Check in on their progress and offer feedback

Have you ever had a boss who never seems to review your work at all? It’s discouraging to feel like your work is being fired off into a void, never to be seen or evaluated! How are you supposed to grow as a professional without feedback from your boss? Without growth, it’s easy to feel like you’re caught in an eternal loop at work. Don’t put your team in this situation! Make sure to check in on them periodically and ask to see some of their work. I know you’re busy, and if you trust them it can seem unnecessary. But there is inherent value in letting them know their work matters enough for you to review it and the feedback you offer will be much appreciated.

Celebrate completions

When your team wraps up a big project or crosses a key milestone, take the time to celebrate the accomplishment with them. Completions are highly validating, but only if we take a moment to acknowledge them.
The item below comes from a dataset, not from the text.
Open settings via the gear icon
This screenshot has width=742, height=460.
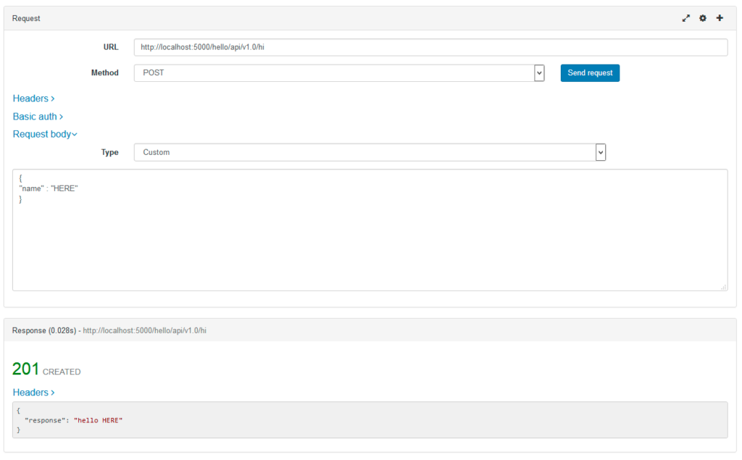click(x=702, y=18)
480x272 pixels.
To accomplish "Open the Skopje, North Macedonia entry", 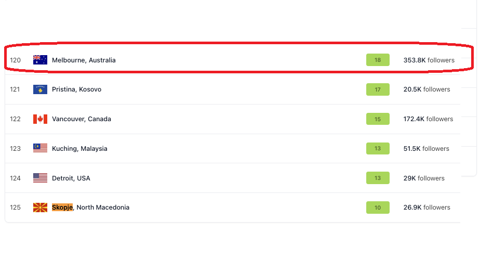I will [x=90, y=208].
Otherwise, your team will simply glide from one project right into the next. This makes work feel like an eternal grind. Stay mindful of completions and you can break the marathon up into shorter, more palatable sprints.

Always find value, especially in failures

It’s easy for your team to feel good about the value created from their successes: Winning is fun. But they’re not going to win all the time. Sometimes things won’t work out, or you may have to pull the plug on a floundering project. Imagine how it feels for a development team to put weeks or even months into building a module that gets scrubbed rather than released! If you’re not careful, an aborted project can make all the work put into it feel worthless. The more work that went in, the worse this can be. The solution is to make sure your team finds learning amidst the disappointment. If you ever have to abort a project that your team has worked hard on, or a project has failed in another way, make sure to do a post-mortem meeting. Discuss what went right, what went wrong, and capture any lessons learned. Acknowledge the hard work that went into the project and tie it to the learning experience rather than the missed target.

Offer gratitude

Be authentic. Tell your team members you’re grateful for them (and why); it will always boost their morale and build connection. Gratitude is a gift you can give your team and it costs nothing at all except your mindfulness. There’s always an opportunity to express gratitude, no matter what is going on. Things going great? Awesome. Be grateful for the hard work that produced excellent results. Things not going so well? So be it. Be grateful for them hanging in there despite the challenges. I guarantee no one was saying “thank you” to Sisyphus. No one cared about all the effort he was putting in rolling his boulder. Don’t let your team feel that way.

Sisyphus’ harsh punishment of an eternity of fruitless labor was well deserved for his life full of evil and trickery. You can accidentally sentence your team to a similar fate if you’re not mindful as a leader. Your team never deserves to feel that their work is worthless or never-ending! Fortunately, it’s easy to prevent. Take a lesson from Sisyphus’ punishment and why it’s so terrible. If you explain “why,” offer feedback, celebrate completions, learn from failures, and offer gratitude freely and liberally, your team will understand the purpose and value of their work and roles.